Out of the estimated 19% of reptiles threatened with extinction, 12% classified as Critically Endangered, 41% Endangered and 47% Vulnerable...
Dr. Monika Böhm, lead author on the paper: "Reptiles are often associated with extreme habitats and tough environmental conditions, so it is easy to assume that they will be fine in our changing world.
"However, many species are very highly specialised in terms of habitat use and the climatic conditions they require for day to day functioning. This makes them particularly sensitive to environmental changes," Dr. Böhm added.
Extinction risk is not evenly spread throughout this highly diverse group: freshwater turtles are at particularly high risk, mirroring greater levels of threat in freshwater biodiversity around the world.
Overall, this study estimated 30% of freshwater reptiles to be close to extinction, which rises to 50% when considering freshwater turtles alone, as they are also affected by national and international trade.
The image accompanying the text is taken from the Turtles In Trouble, a 2011 report by the Turtle Conservation Society which focuses on the world’s 25+ most endangered tortoises and freshwater turtles.
You can read the study itself here (pdf, Biological Conservation 157 (2013) 372–385).

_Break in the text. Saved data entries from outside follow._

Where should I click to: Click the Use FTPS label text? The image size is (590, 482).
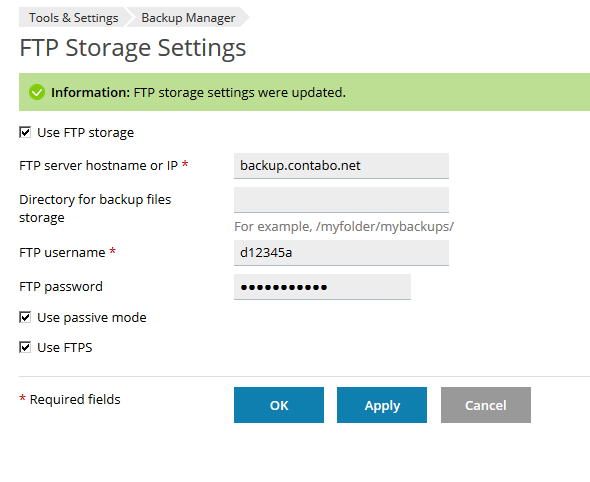(x=65, y=348)
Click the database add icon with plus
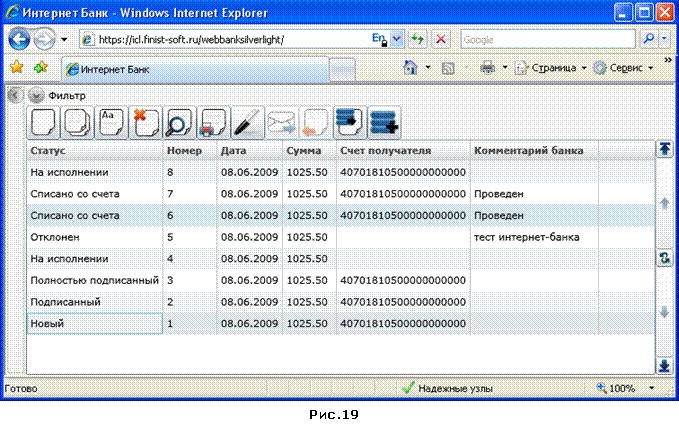Viewport: 679px width, 430px height. [x=384, y=123]
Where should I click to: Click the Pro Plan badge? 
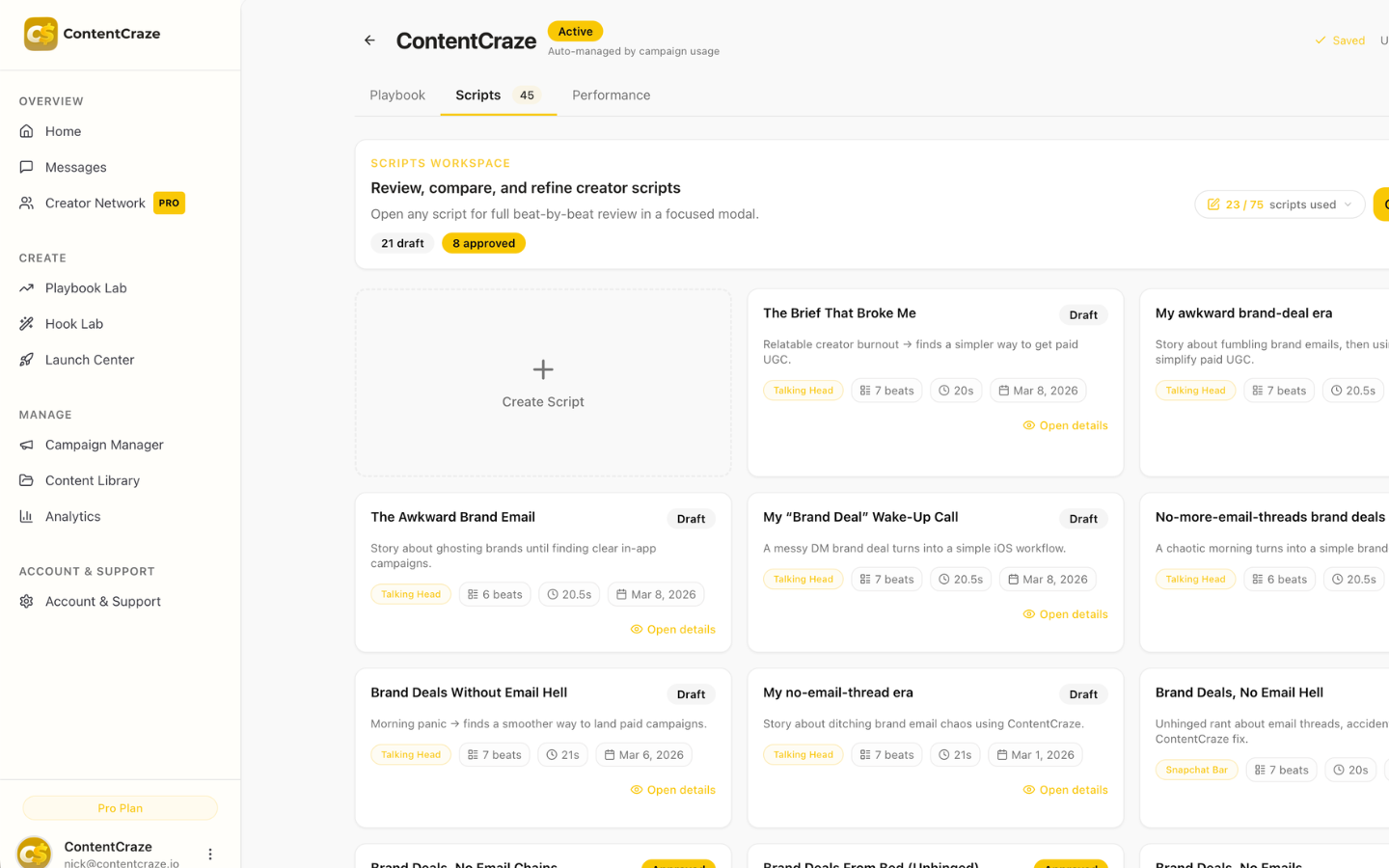120,808
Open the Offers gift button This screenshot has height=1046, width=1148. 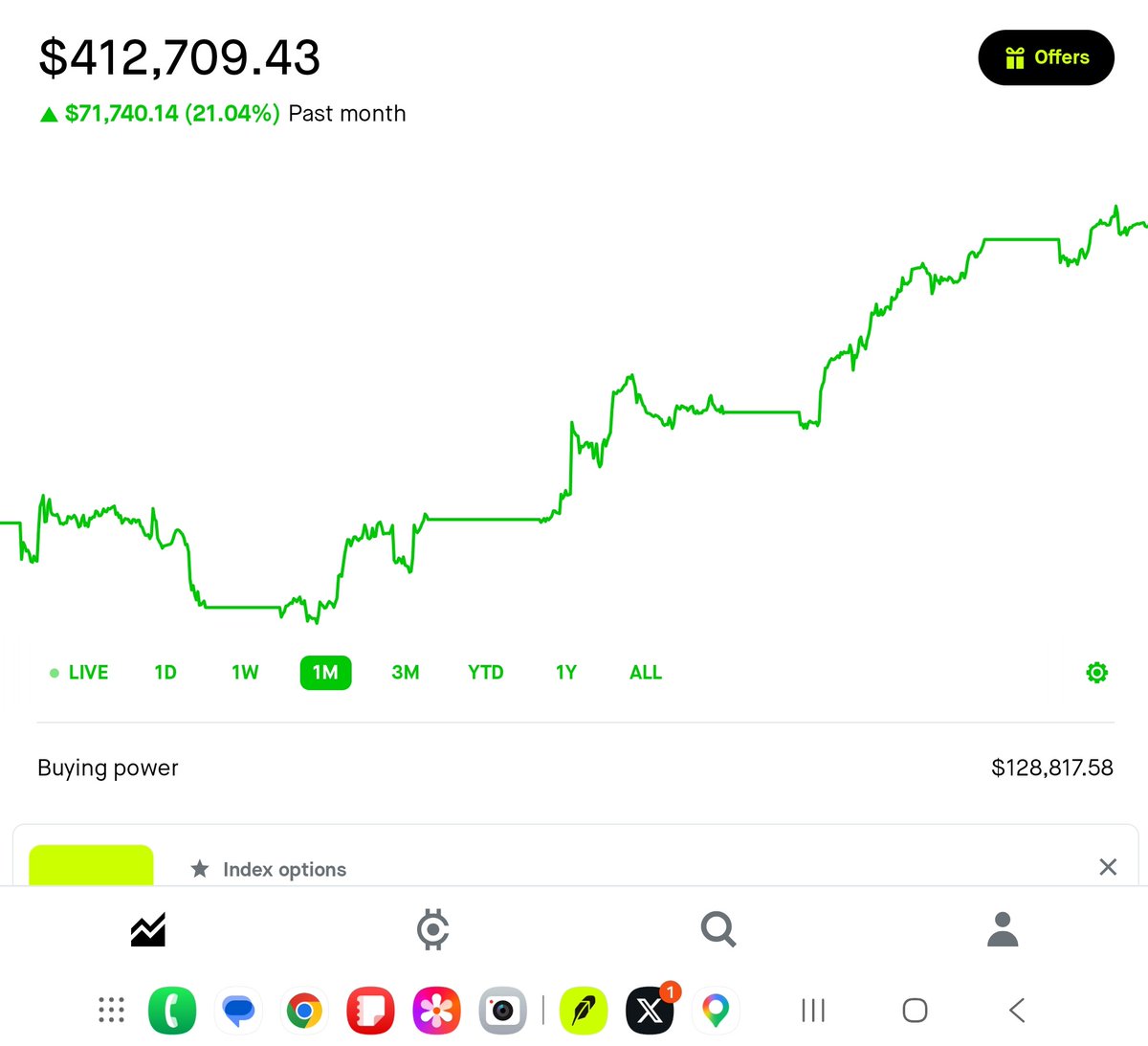[1046, 57]
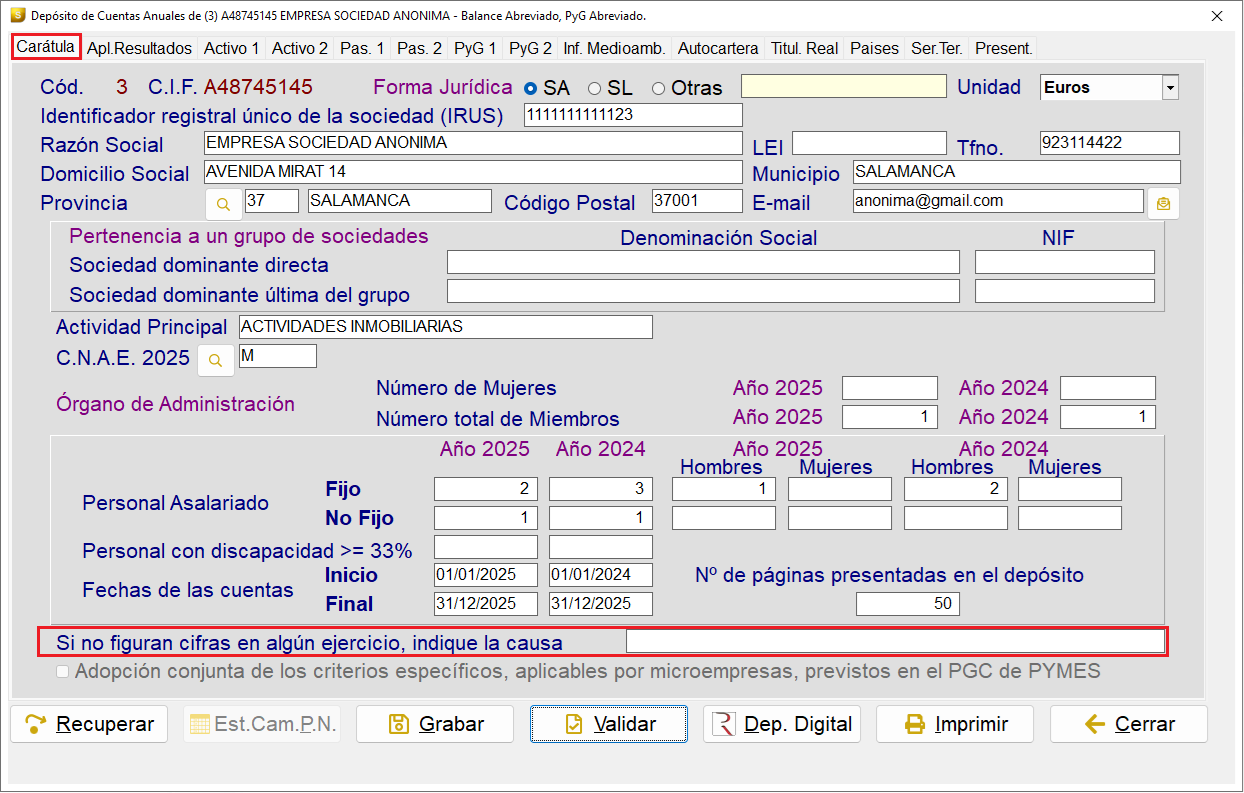Click the Provincia search magnifier icon
The height and width of the screenshot is (793, 1244).
pyautogui.click(x=223, y=203)
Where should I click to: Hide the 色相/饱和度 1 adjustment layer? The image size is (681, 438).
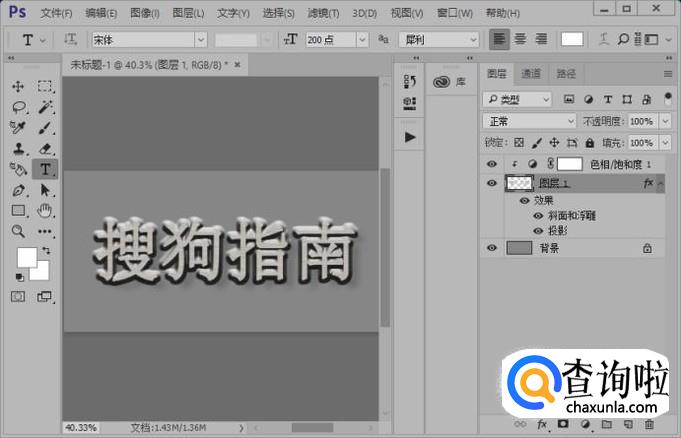491,164
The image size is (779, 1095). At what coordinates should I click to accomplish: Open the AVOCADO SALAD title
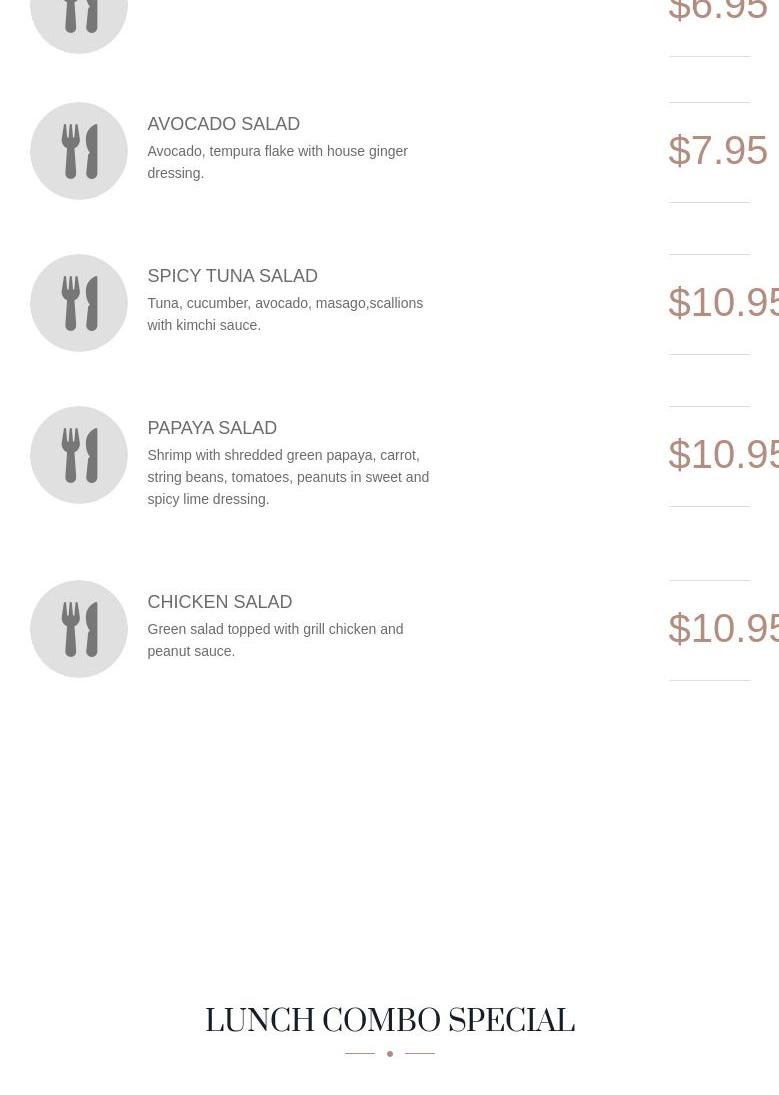click(223, 124)
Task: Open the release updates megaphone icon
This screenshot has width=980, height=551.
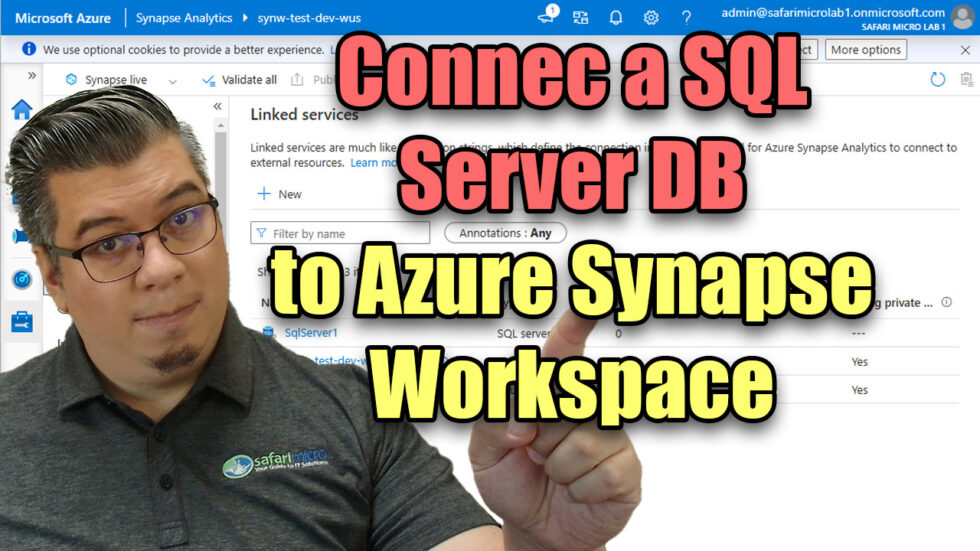Action: coord(547,17)
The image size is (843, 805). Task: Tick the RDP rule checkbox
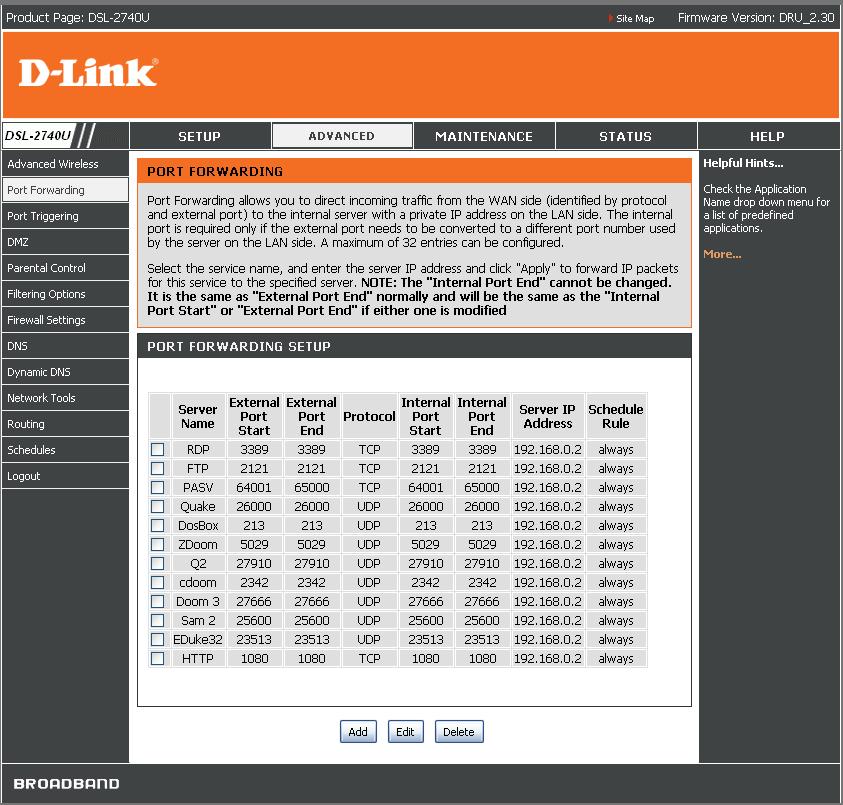[157, 450]
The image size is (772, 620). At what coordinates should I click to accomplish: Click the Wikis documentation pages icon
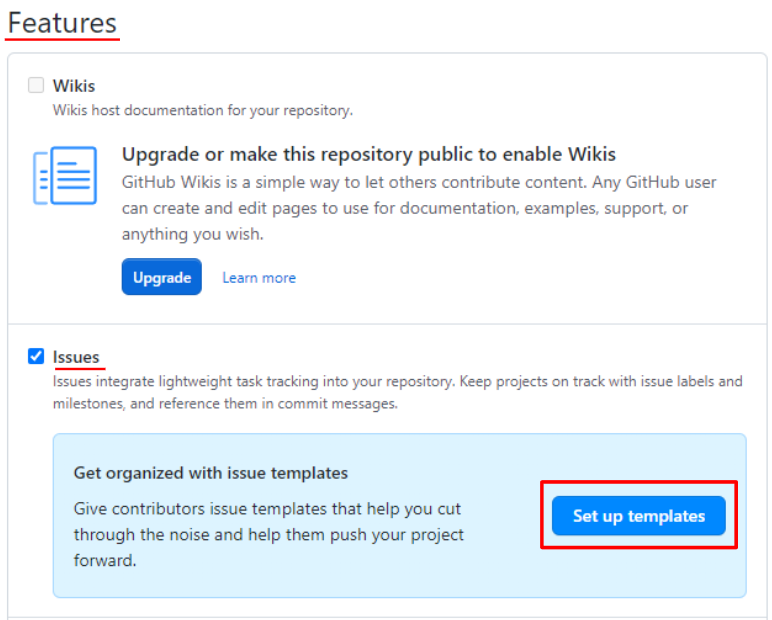[64, 175]
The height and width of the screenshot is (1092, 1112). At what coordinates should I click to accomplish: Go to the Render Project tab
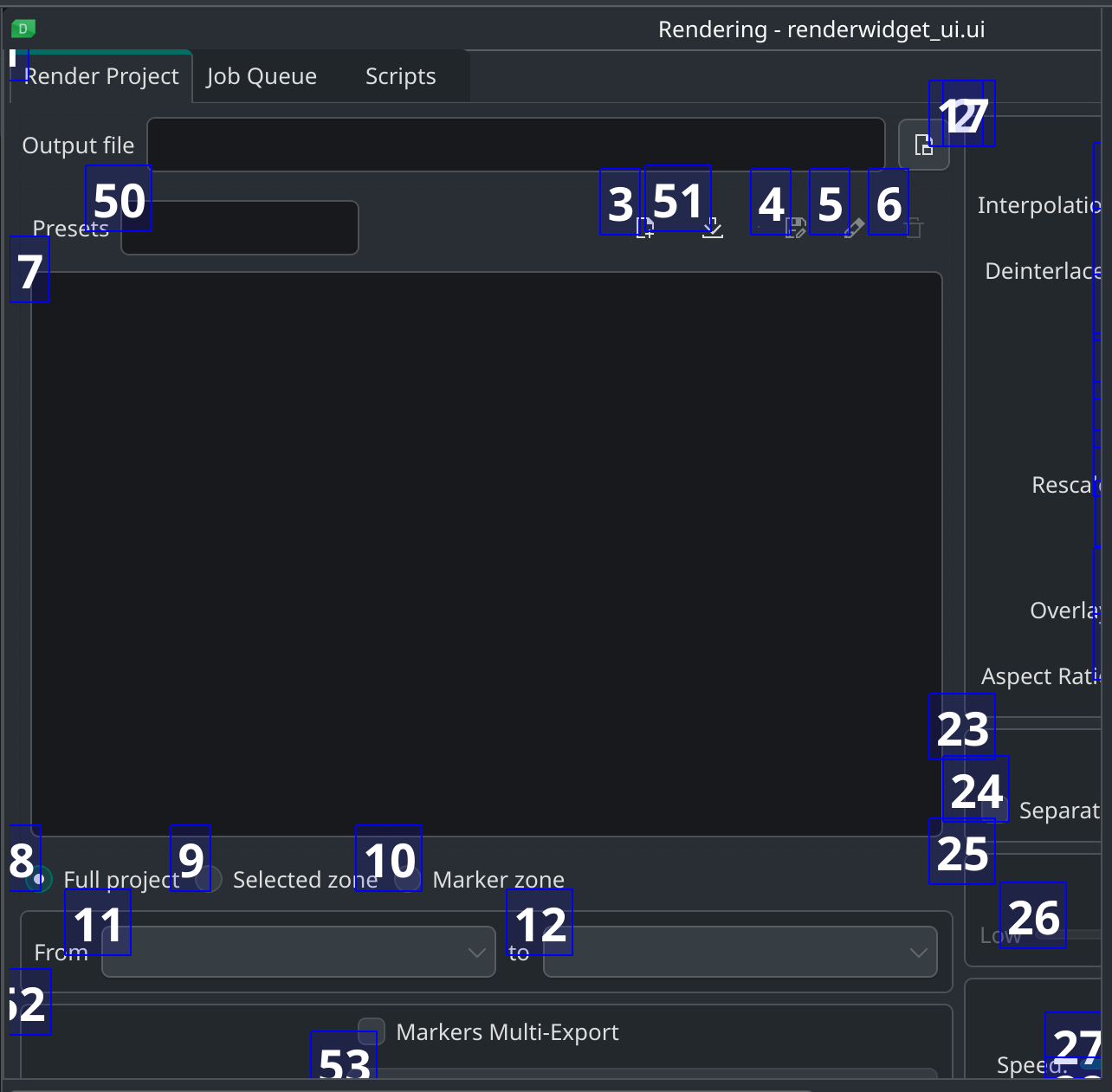pyautogui.click(x=101, y=76)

I do not feel like beating around the bush today.
Life on Earth is in the early stages of a rapidly accelerating mass extinction due to the rapacious activity of a bipedal, big-brained primate which can neither control its own population size, nor curb its bottomless appetite for greater convenience and more stuff, including other animals.These primates are only peripherally aware that their actions are wreaking such great destruction, as I shall demonstrate with this quote from The Guardian—
But the risk of extinction was found to be unevenly spread throughout the extremely diverse group of animals. According to the paper, an alarming 50% of all freshwater turtles are close to extinction, possibly because they are traded on international markets.
Possibly because these freshwater turtles are traded on international markets?
You get my point.
We are entitled to ask some simple questions about the future trajectory of this mass extinction, to wit—
What will a survey like this one find 40 or 50 years from now? That 50% of the world's reptiles are on the verge of extinction? That almost all of the world's tortoises and freshwater turtles are gone?
Will conservationists even be doing such surveys 40 or 50 years from now? Maybe they won't be able to carry them out, or maybe they'll be saying "what's the point?"
The first video below (reptiles) has had 954 views on youtube. The second one (mass extinctions) has had 7 views.
Justin Bieber's As Long As You Love Me has had 113,827,555 views.
So please remind me now in 2013 — what's the point?